According to the Conservatives, we should have wrapped the banks in red tape and nailed them to the floor. Would they have done that? Of course not. They would have done exactly what we did.

I want to get to the meat of the problem, so I will start with pensions. I am not a believer in a nanny state and never have been. If Members look at my record, they will see that I have voted against many such proposals. I looked at the pensions proposal carefully. I know a lot of pensioners who are not getting what they should be getting out of their pensions after they have bought an annuity.

The proposal reminds me of when I was a coal miner. When all the coal mines were closing, the Government decided that the miners could pull their pension out of the National Union of Mineworkers pension fund and put it into something else if they got a better deal. Of course, all the Scrooges came around, knocking at the doors of the miners. They said, “Will you organise a meeting?” Would I hell! They were there to grab the miners’ money. I am pleased that the Secretary of State for Transport is here, because he knows what I am talking about.

A lot of the men were bought. They pulled their money out of the miners’ pension scheme and put it into all sorts of finance companies that offered them a better deal. That did not last two years. Before long, they were all trying to get back into the scheme. The other schemes were a disaster. There was mis-selling on a big scale. The miners’ pension scheme had to be opened again so that the men could put their pensions back into it. They were given two years to do it. If they did not do it in that time, they were left with the company that they had gone with.

We have to be careful that that sort of mis-selling does not happen. I understand the problem. It is good that people can have control of their own money. I have no problem with that, but we might be stirring up a hornets’ nest. I do not trust the institutions one little bit.
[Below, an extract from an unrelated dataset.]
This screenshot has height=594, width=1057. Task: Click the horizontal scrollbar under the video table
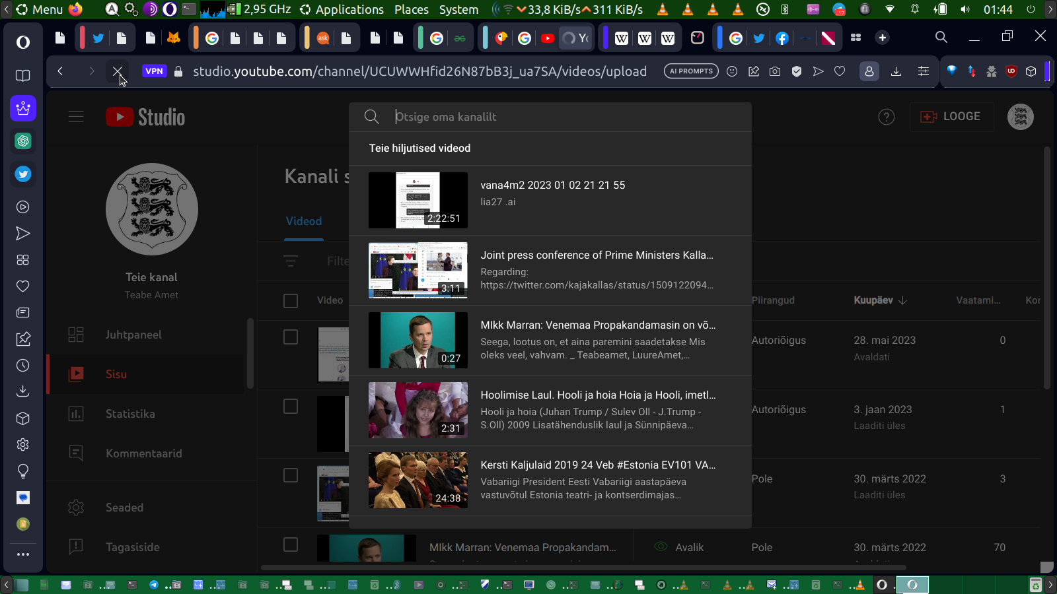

On wages, we all know—it is a fact that is on record—that people who are working have lost out by £1,600 a year. People in two or three industries—especially those who work in local government, which we are talking about tonight—have not had a rise for three or four years. According to the latest figures that I have, £39 billion has been taken out of the economy since the austerity programme started because people have not got wage rises. It is no wonder that the economy is sluggish. If money is taken out of the economy, it will be sluggish. All that some workers have to look forward to is zero-hours contracts and food banks.

People do not realise what the welfare cap means or what it includes. Child benefit is capped. Incapacity benefit is capped. Winter fuel allowance is capped. Income support is capped. People do not realise what the cap means. There is a big figure, but people do not realise what is under it and what it means for them.